You know what else is cool? It’s obvious and “well, d’uh, what else could it be?” that it’s you shooting the arrows, not the instructor. Sure, it would be extremely valuable to watch an expert, especially as you learn what to look for, but in the end, you have to do it yourself.
Let’s Learn Calculus!
After all that fun at the archery range, it’s time to head home. That calculus homework’s not going to do itself, you know. Imagine the instructor gives you a list of questions to do each week (“all the even numbered questions at the end of Chapter 7”). You work through them, and hand them in.

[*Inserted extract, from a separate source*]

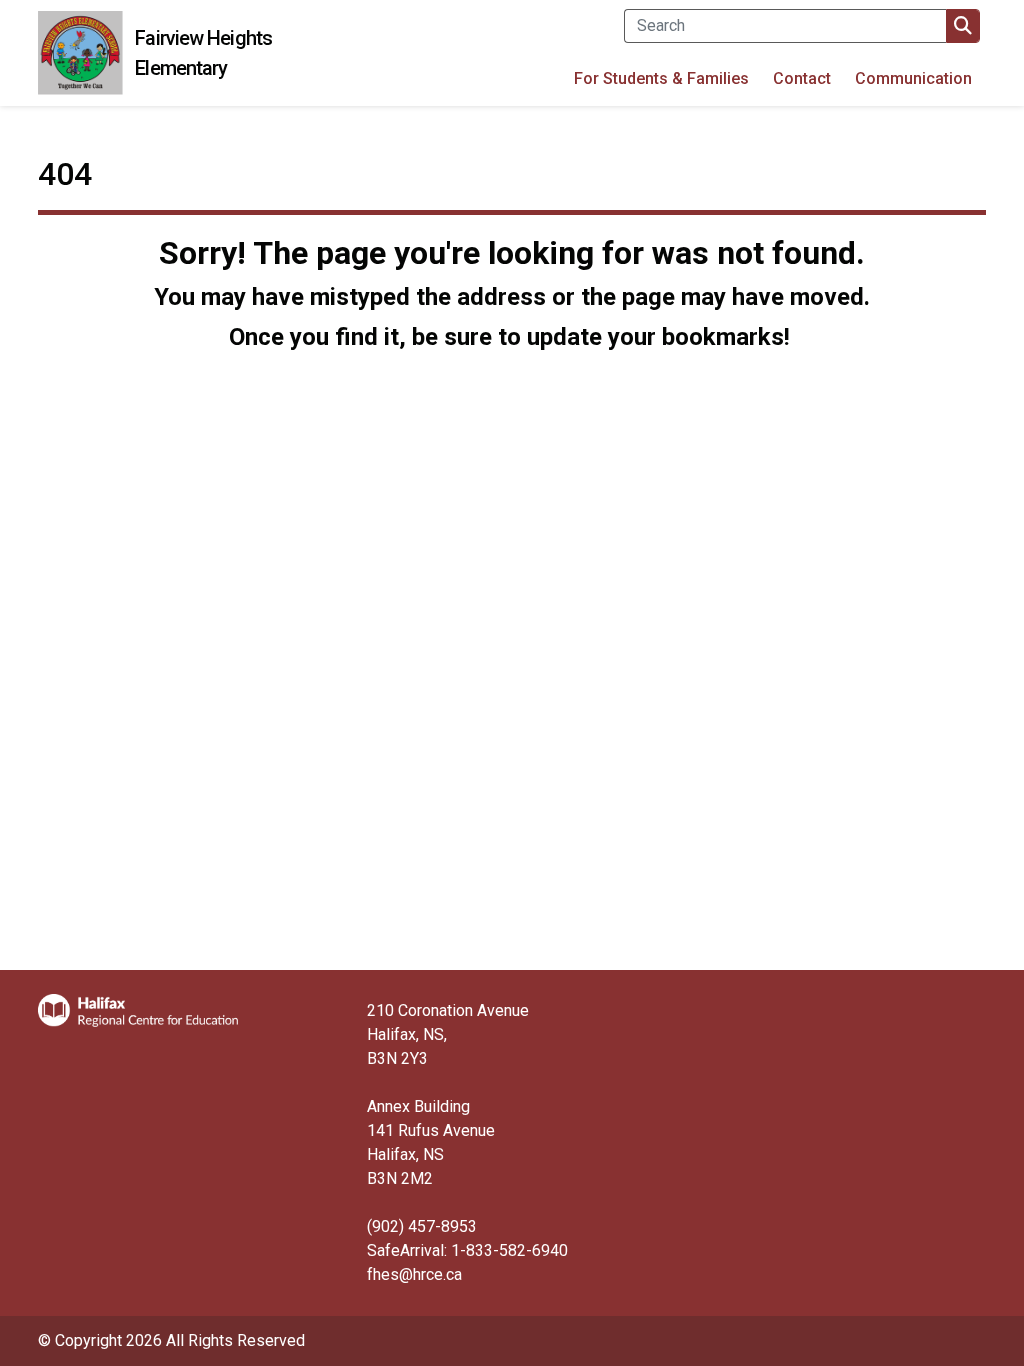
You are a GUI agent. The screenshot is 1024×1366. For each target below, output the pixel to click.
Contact (802, 78)
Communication (913, 78)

The teaching assistants don’t have time to mark your homework thoroughly. The most they can do is look at your answers to Questions 4, 6 and 12 and give you a check mark or an X. What kind of assessment and feedback would you get from this? That you’re 100% correct on some questions, wrong on a few others, and nothing at all on the rest.
I’m not trying to pick on math. I’ve heard students say they only feedback they get on an essay is a letter grade on the front page.

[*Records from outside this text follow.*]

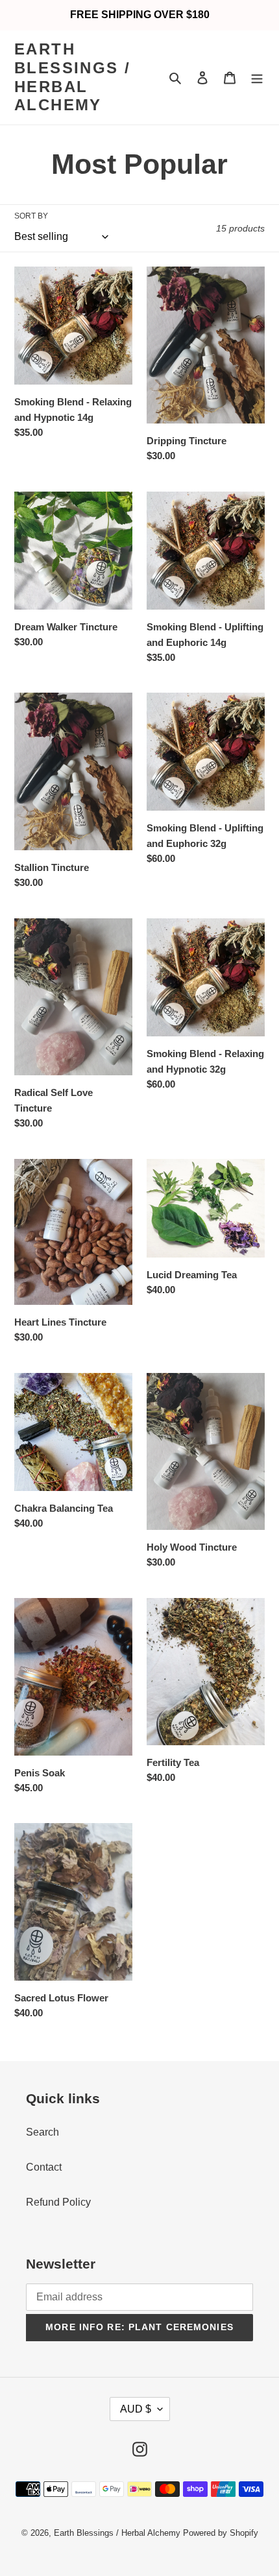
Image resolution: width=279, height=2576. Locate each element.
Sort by (31, 216)
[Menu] (257, 78)
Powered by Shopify (220, 2533)
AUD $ (135, 2409)
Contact (44, 2167)
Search (42, 2132)
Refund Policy (58, 2202)
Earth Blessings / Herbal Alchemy (72, 76)
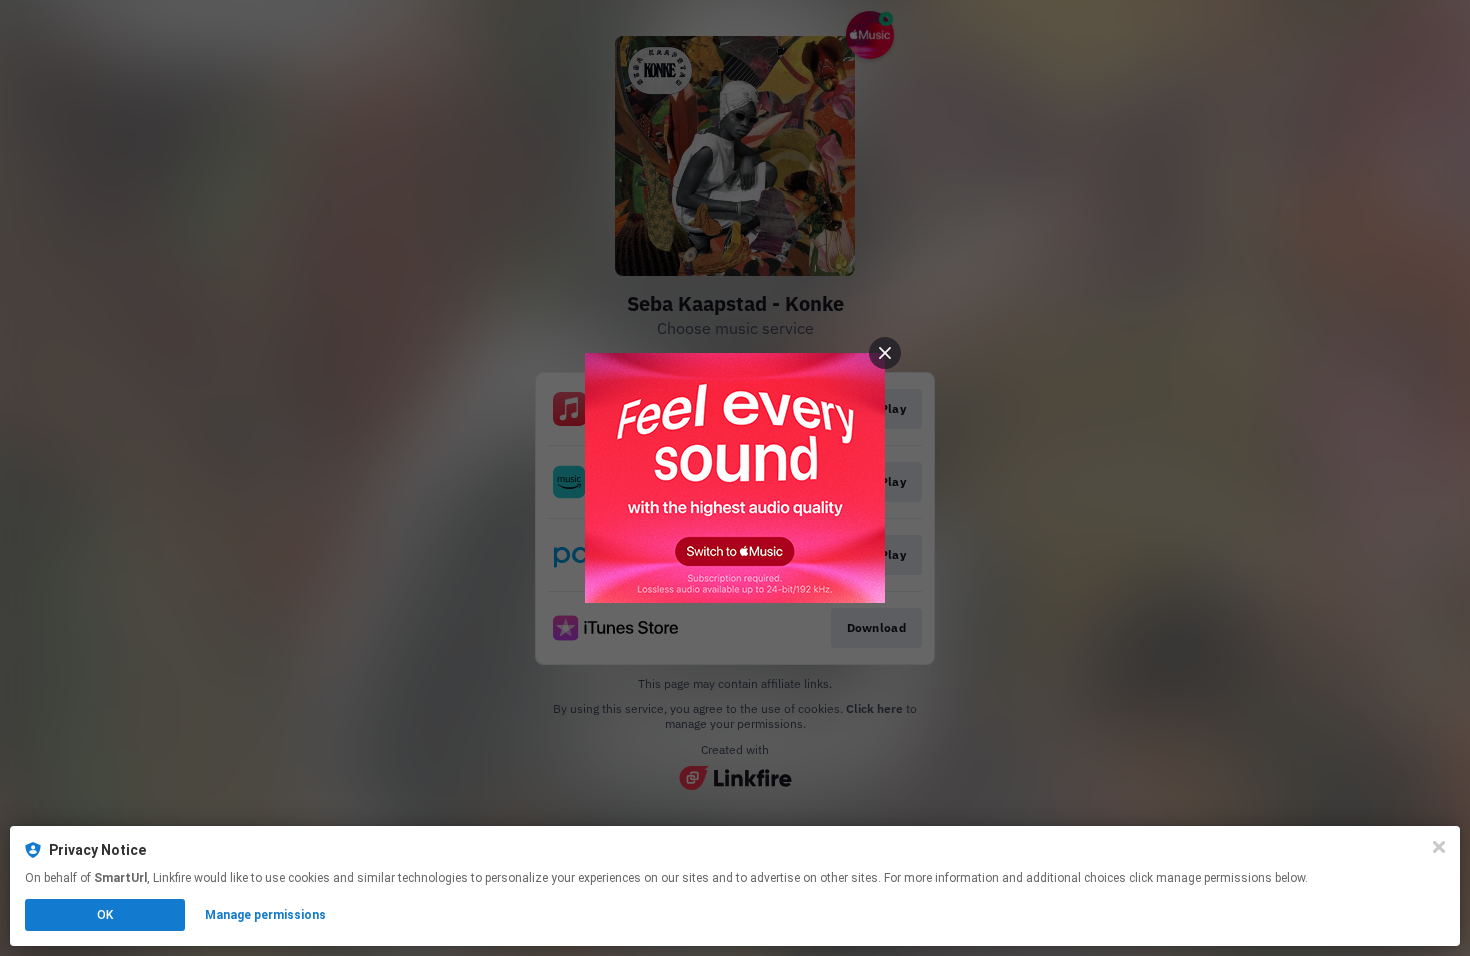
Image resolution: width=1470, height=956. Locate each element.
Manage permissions (265, 915)
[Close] (1439, 847)
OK (105, 915)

How is anyone supposed to learn from that?
The feedback helps students learn calculus and history and whatever they’re studying depends critically on the discipline. Each field, each course has its own set of skills and/or attitudes. The instructor’s job is to help the students become more expert-like. There are some underlying patterns to the practice and formative assessment that support learning, though. These are drawn from Chapter 5 of a great book, How Learning Works, by Susan Ambrose et al. (2010):
- practice needs to be goal-directed: everything the instructor asks students to do should support one or more of the course’s learning outcomes. If the assignment doesn’t, why are the students wasting their time on it?
- practice needs to be productive: the students need to get something out of everything they do. Do they really need to answer twenty questions at the back of Chapter 7? What about 5 representative questions from Chapter 7, plus 4 questions from Chapter 6 and 3 questions from Chapter 5 so they also get some practice at retrieving previous concepts (like they’ll have to do on, say, the final exam!)
- feedback needs to be timely: when do I need feedback on the aim of my arrow? Right now, before I shoot another one. Not in 2 weeks when the TAs have finally been able to finish marking all the papers and entered the grades.
- feedback needs to be at an appropriate level: A checkmark, a letter grade, or only circling the spelling mistakes are not sufficient. Neither is referring the student to the proof of Fermat’s Last Theorem. A good rubric, for example, lets each student know what they’re acheiving and also what success looks like at this level.
Frequent productive, goal-directed practice with timely, formative feedback at an appropriate level. That’s what an archery target gives you. We need to find the target in each course we teach.
What does the target it look like in your course?